The AUDIT-C is a three-item shortened version of the AUDIT, consisting of questions 1, 2, and 3 only (total score 0-12). It screens quickly for hazardous or heavy drinking and is widely used in general practice and hospitals where time is limited. A positive screen is generally a score of 3 or more for women and 4 or more for men. Because it covers only the consumption domain, it misses dependence symptoms and harmful consequences, so a positive AUDIT-C result is typically followed by the full 10-question AUDIT.
Why do questions 9 and 10 have different answer options?
Questions 9 and 10 ask about injury and concern from others, events that may have happened at any point in someone's life rather than on a regular frequency. The response options are therefore "No" (0 points), "Yes, but not in the last year" (2 points), and "Yes, during the last year" (4 points). This 0/2/4 scale means each of those questions contributes a maximum of 4 points, the same as a daily-or-almost-daily response to the other questions.
Can I use this calculator instead of seeing a doctor?
No. The AUDIT is a screening tool designed to identify people who may benefit from further assessment, not a diagnostic instrument. If your score is 8 or above, or if you are worried about your drinking at any score level, you should discuss your results with a healthcare professional. Sudden cessation of heavy alcohol use can cause serious withdrawal symptoms including seizures, so medical supervision is strongly recommended before attempting to stop if you drink heavily.
Does a low AUDIT score mean my drinking is safe?
A low score means your drinking pattern is unlikely to cause significant harm in the near term based on the AUDIT's criteria, but it does not mean alcohol is risk-free. Current evidence from large epidemiological studies suggests that any amount of alcohol carries some level of health risk, including a small increase in certain cancer risks. The AUDIT helps identify people at meaningful risk; it is not an endorsement of drinking at any level.
What should I do if I score 20 or above?
A score of 20 or above suggests a high likelihood of alcohol dependence. It is important to seek professional help before trying to stop drinking on your own. Alcohol withdrawal can be medically dangerous, causing symptoms such as tremors, hallucinations, and seizures in people who are dependent. A doctor can provide medically supervised detoxification and connect you with treatment services.
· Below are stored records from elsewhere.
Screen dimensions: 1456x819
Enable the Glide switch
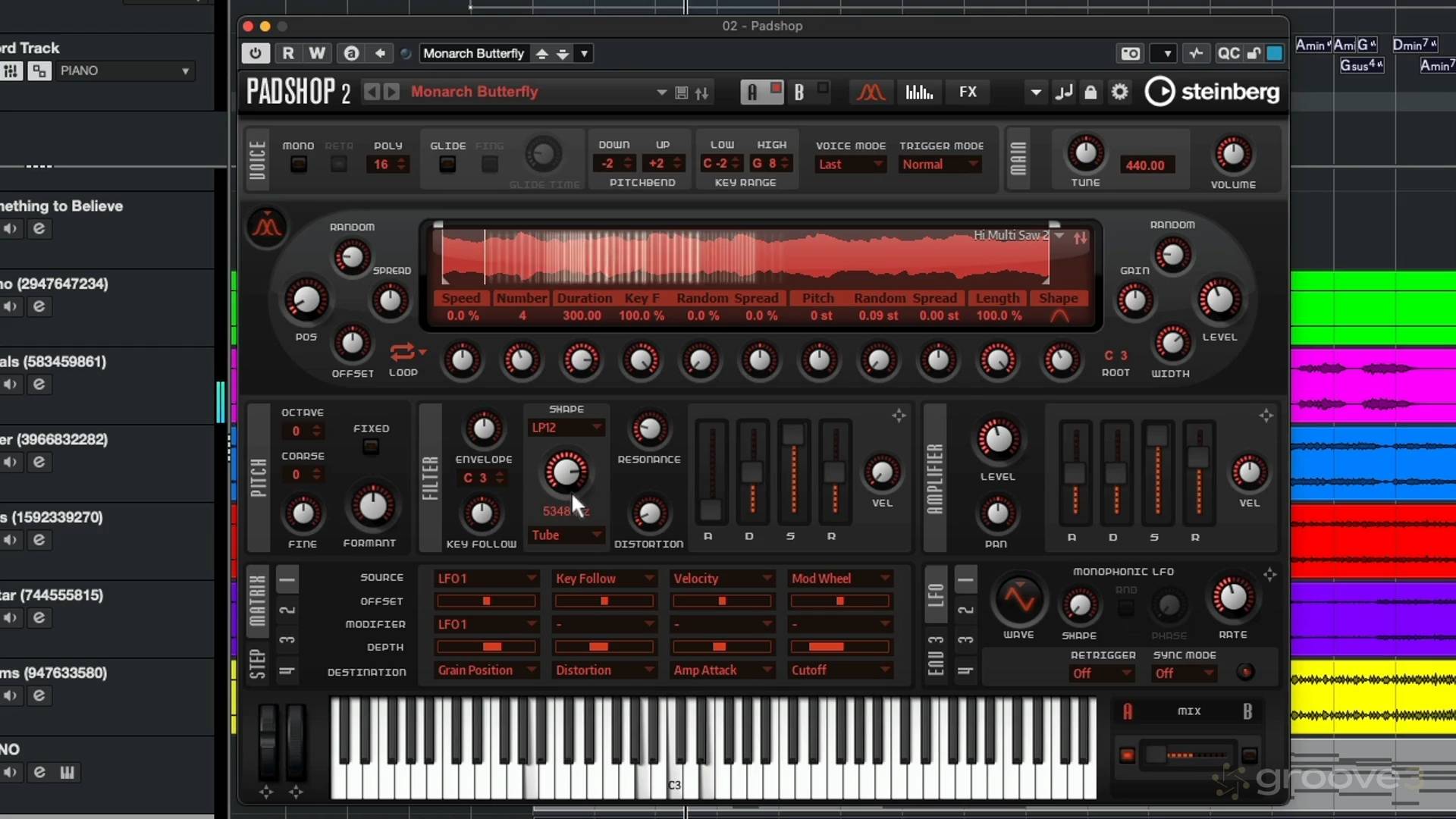[447, 164]
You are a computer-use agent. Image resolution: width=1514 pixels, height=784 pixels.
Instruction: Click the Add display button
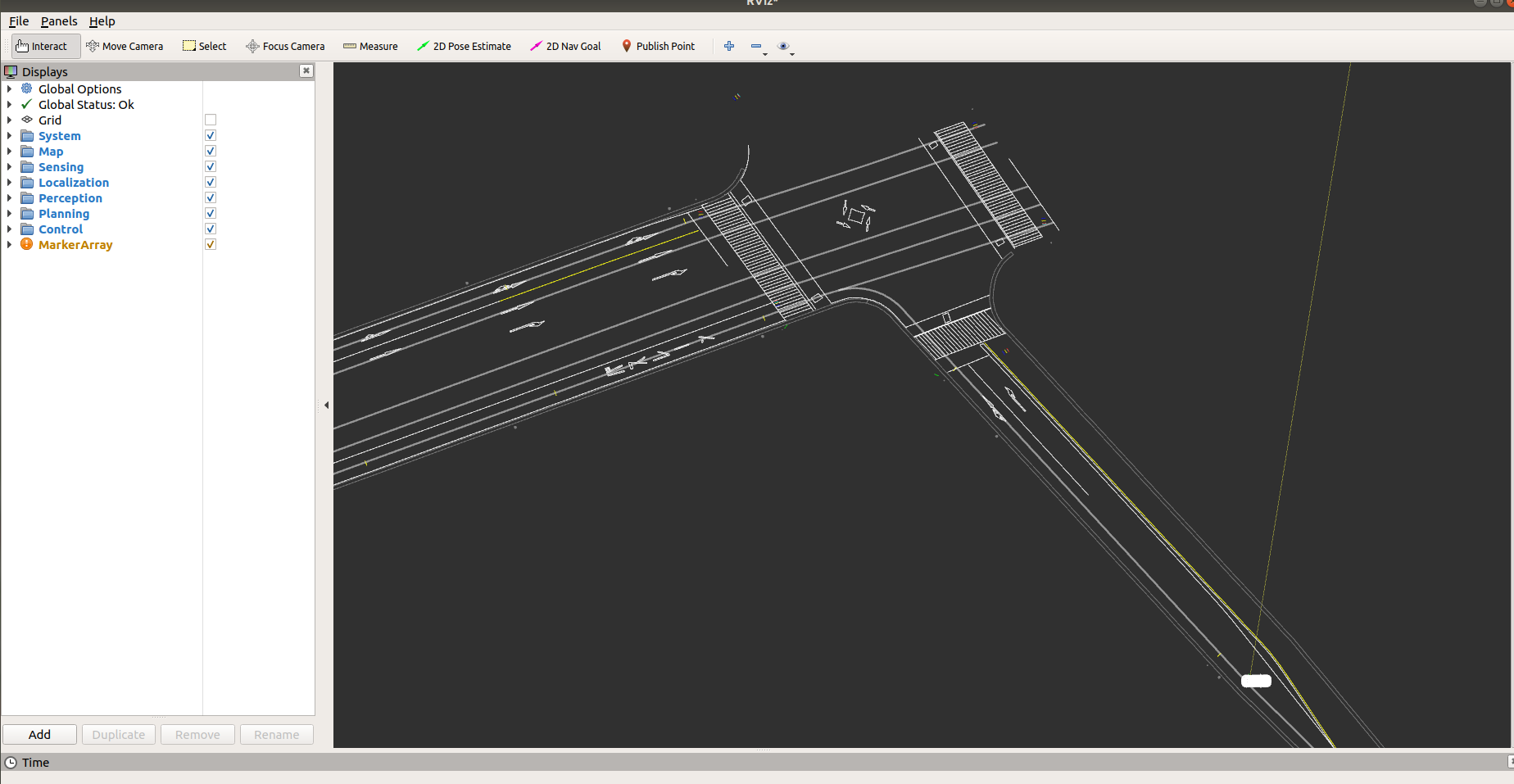click(x=39, y=734)
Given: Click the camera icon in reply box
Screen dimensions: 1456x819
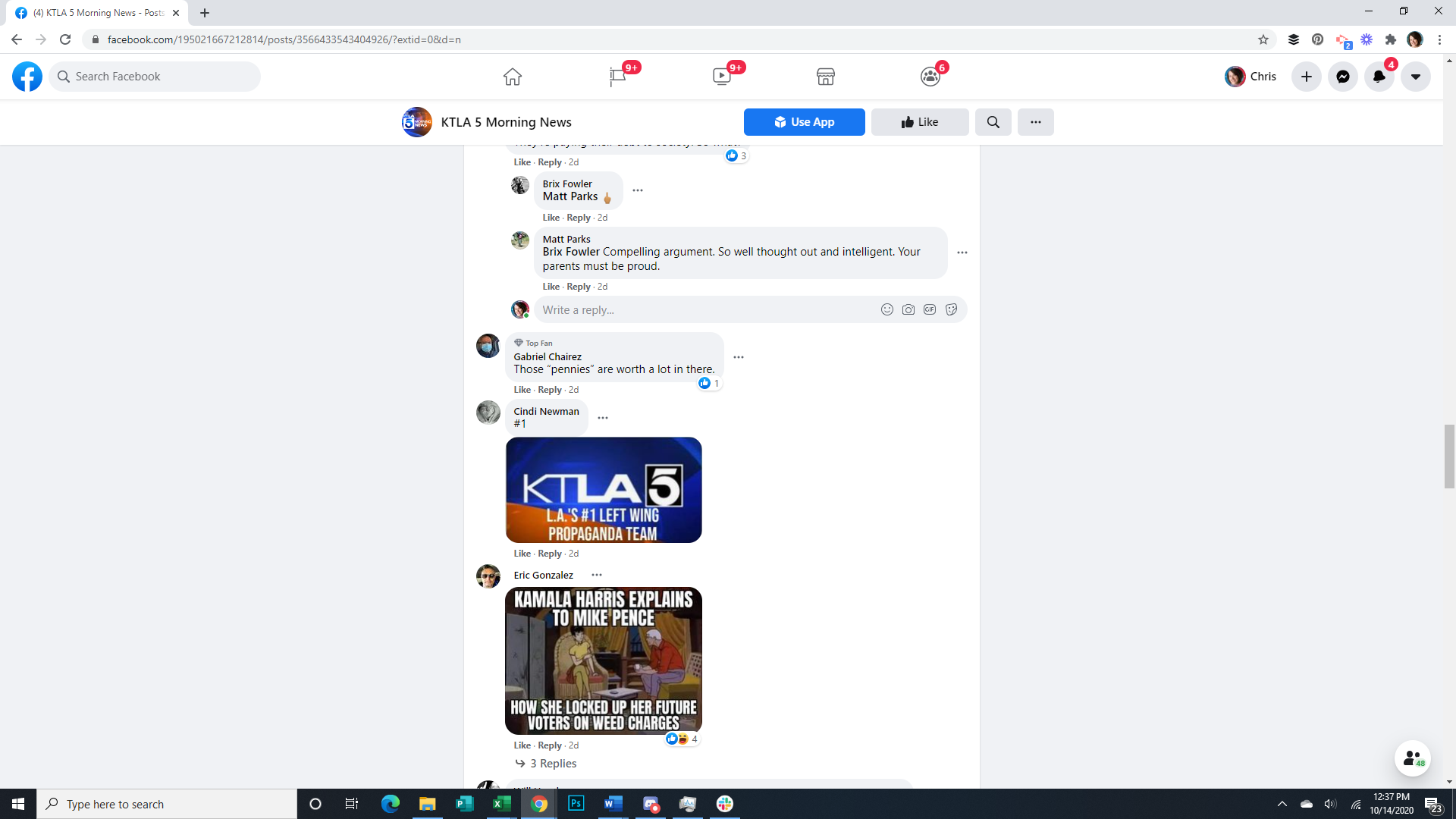Looking at the screenshot, I should click(x=908, y=309).
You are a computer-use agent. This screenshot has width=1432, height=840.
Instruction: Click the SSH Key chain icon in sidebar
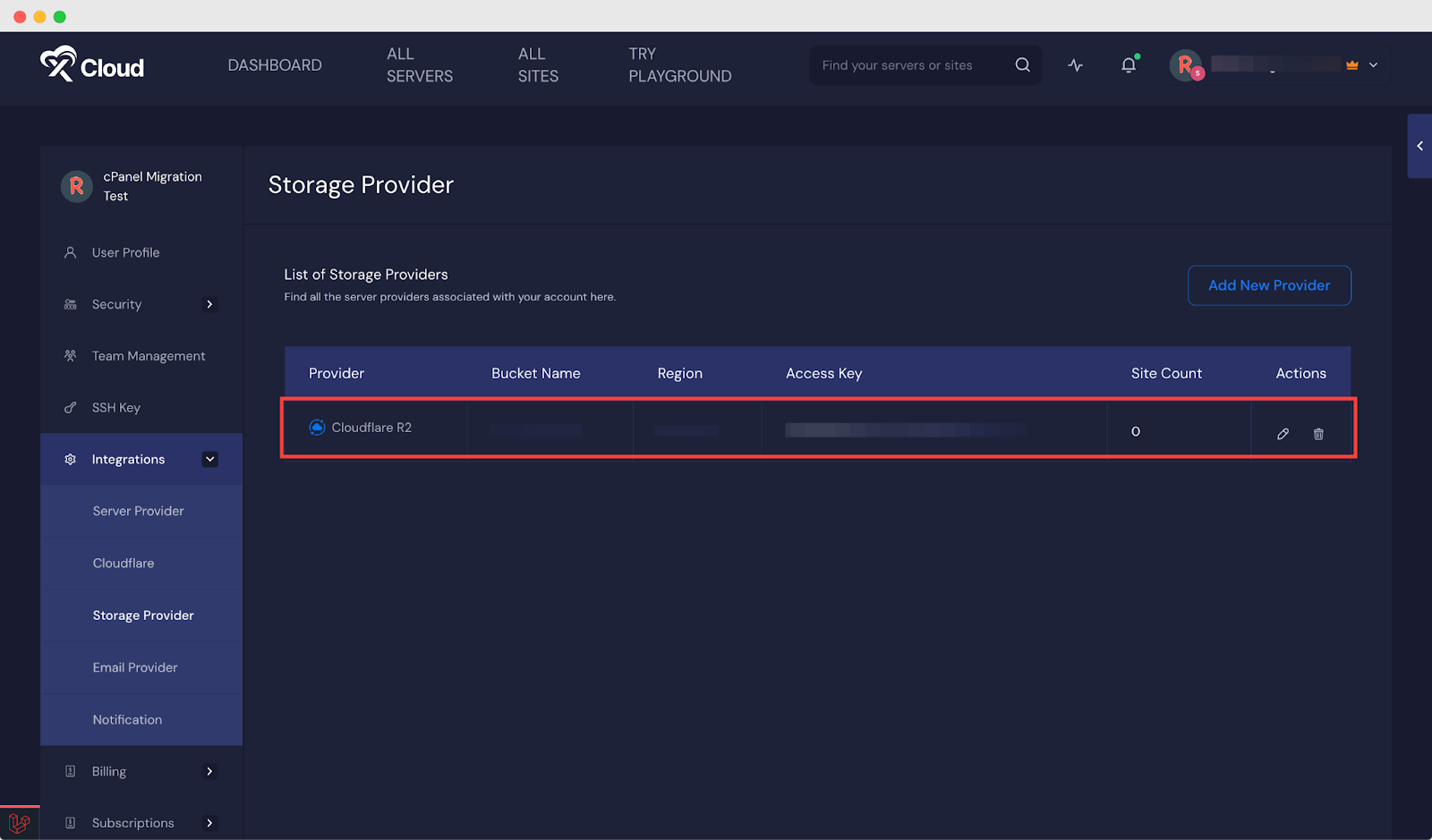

In the US, you can call SAMHSA's National Helpline (1-800-662-4357) for free, confidential support 24 hours a day.
Sources
- Babor TF, Higgins-Biddle JC, Saunders JB, Monteiro MG. AUDIT: The Alcohol Use Disorders Identification Test. Guidelines for Use in Primary Care. 2nd ed. Geneva: World Health Organization; 2001.
- Bush K, Kivlahan DR, McDonell MB, Fihn SD, Bradley KA. The AUDIT alcohol consumption questions (AUDIT-C): an effective brief screening test for problem drinking. Arch Intern Med. 1998;158(16):1789-1795.